Table 2.
Some of the key evidence supporting the astrocyte–neuron lactate shuttle hypothesis
| 1. | Rate at which metabolized glucose enters the neuronal TCA cycle equals the rate of glial glutamate cycling (Sibson et al. 1998). | |
| 2. | In cultured mouse astrocytes (Pellerin & Magistretti, 1994) and glial Müller cells in retina (Poitry-Yamate et al. 1995), uptake of exogenous glutamate is strongly associated with increased La− production. | |
| 3. | Neuronal tissue can use La− as a fuel and may prefer it. | |
| a. | Studies on brain tissue, isolated nerves, and sympathetic ganglia have reported La− utilization in replacement of glucose (e.g. McIlwain, 1956; Carpenter, 1959; Brown et al. 2001). | |
| b. | La− can substitute for, or is preferred to, glucose, in cultured cortical neurons (Pellerin et al. 1998; Bouzier-Sore et al. 2003), chick sympathetic ganglia (e.g.
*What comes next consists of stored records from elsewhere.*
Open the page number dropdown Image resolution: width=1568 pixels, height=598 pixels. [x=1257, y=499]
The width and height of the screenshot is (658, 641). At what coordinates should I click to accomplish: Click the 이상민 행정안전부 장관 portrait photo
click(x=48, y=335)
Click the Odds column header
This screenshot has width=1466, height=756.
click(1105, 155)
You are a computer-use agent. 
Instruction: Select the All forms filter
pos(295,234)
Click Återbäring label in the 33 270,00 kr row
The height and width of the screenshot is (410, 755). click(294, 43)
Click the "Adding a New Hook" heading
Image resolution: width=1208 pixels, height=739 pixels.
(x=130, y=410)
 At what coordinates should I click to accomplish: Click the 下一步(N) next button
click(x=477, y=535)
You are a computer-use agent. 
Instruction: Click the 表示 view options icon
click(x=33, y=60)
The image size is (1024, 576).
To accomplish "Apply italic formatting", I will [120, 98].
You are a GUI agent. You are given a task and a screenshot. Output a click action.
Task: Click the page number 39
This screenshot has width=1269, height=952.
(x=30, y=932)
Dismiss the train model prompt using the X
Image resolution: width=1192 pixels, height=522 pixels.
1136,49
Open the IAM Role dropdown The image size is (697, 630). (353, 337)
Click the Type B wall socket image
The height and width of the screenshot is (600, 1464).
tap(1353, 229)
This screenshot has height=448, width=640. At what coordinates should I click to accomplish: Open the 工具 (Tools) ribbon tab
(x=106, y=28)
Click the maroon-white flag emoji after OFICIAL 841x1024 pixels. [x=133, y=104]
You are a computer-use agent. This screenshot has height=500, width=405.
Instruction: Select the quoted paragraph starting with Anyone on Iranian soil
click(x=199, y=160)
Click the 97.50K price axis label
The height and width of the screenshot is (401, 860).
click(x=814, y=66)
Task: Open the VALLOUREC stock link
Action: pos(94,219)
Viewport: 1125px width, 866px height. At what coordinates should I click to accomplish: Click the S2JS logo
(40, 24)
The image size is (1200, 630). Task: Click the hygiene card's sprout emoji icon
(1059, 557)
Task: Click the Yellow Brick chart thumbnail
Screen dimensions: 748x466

Larrabee, 1995), vagus nerve (Véga et al. 1998), and photoreceptors in the retina (Poitry-Yamate et al. 1995) and human brain in vivo (Smith et al. 2003). | |
| c. | La− is metabolized through the TCA cycle in GABAergic and glutamatergic neurons with labelling of TCA cycle intermediates and several amino acids derived from cycle intermediates (Schousboe et al. 1997; Waagepetersen et al. 2000). | |
| d. | LDH1 is the predominant isoform of LDH in neurons and it has been argued that this isoform is more likely to convert La− to pyruvate because of its lower Km for La−. LDH5, the predominant isoform in astrocytes, is arguably more suited for pyruvate to La− conversion (e.g. Bittar et al. 1996; Pellerin et al. 1998). | |
| e. | Nuclear magnetic resonance spectroscopy has provided evidence of La− utilization as an energy substrate in brain tissue, specifically as a neuronal fuel (e.g. Hassel & Brathe, 2000; Qu et al. 2000). | |
| 4. | Glutamate is the primary excitatory neurotransmitter of the cerebral cortex. Some observations suggest a specific mechanism for detection of glutamatergic activity by astrocytic processes surrounding glutamatergic synapses, and a resulting La− production and release. | |
| a. | An α2 Na+–K+-ATPase is expressed together with glutamate transporters (GLT-1 and GLAST) in astrocytic processes surrounding glutamatergic synapses (e.g. Robinson & Dowd, 1997; Cholet et al. 2002). | |
| b. | Astrocytic glutamate transport is largely electrogenic with one glutamate molecule transported inward with three Na+ ions (Bouvier et al. 1992). Increased intracellular [Na+] stimulates astrocytic Na+–K+-ATPase (Kimelberg et al. 1993). | |
| c. | Mobilization of a ouabain-sensitive isoform, akin to the α2 Na+–K+-ATPase, appears responsible for the glutamate-uptake-stimulated aerobic glycolysis of cortical astrocytes (Pellerin & Magistretti, 1997). | |
| d. | Ouabain completely inhibits glutamate-evoked 2-deoxyglucose uptake by astrocytes (Pellerin & Magistretti, 1994). | |
| e. | Glial glutamate transporter knockout mice show reduced glucose utilization in the somatosensory cortex and cortical astrocytes from the same mice show abolition of glutamate-stimulated glucose utilization and La− production (Voutsinos-Porche et al. 2003). | |
| 5. | There is a cell-specific expression of monocarboxylate transporters (MCTs) in the central nervous system. In cultured mouse cortex preparations, MCT1 and MCT1 RNA are found almost exclusively in astrocytes while MCT2 and its RNA are exclusive to neurons. (Bröer et al. 1997; Debernardi et al. 2003). Adult rat brain cells show a similar pattern with MCT1 also present in endothelial cells of the blood–brain barrier (Mac & Nalecz, 2003). | |
| 6. | Neurons, but not glia, respond to La− with elevation of cytosolic ATP (Ainscow et al. 2002). | |
| 7. | Anatomical considerations suggest that astrocytes are an important intermediary between capillaries, neurons, and the synapses of the neurons (Magistretti & Pellerin, 1999). | |
| a. | In the brain, the entire surface of intraparenchymal capillaries is covered by specialized astrocytic end-feet (Peters et al. 1991). | |
| b. | Specialized astrocytic processes are wrapped around synaptic contacts (Rohlmann & Wolff, 1996; Bushong et al. 2002). | |
| c. | In most brain regions, the astrocyte:neuron ratio is 10: 1 (Bignami, 1991). |
This table is derived heavily from Magistretti & Pellerin (1999), Chih et al. (2001), Bouzier-Sore et al. (2002) and Pellerin (2003).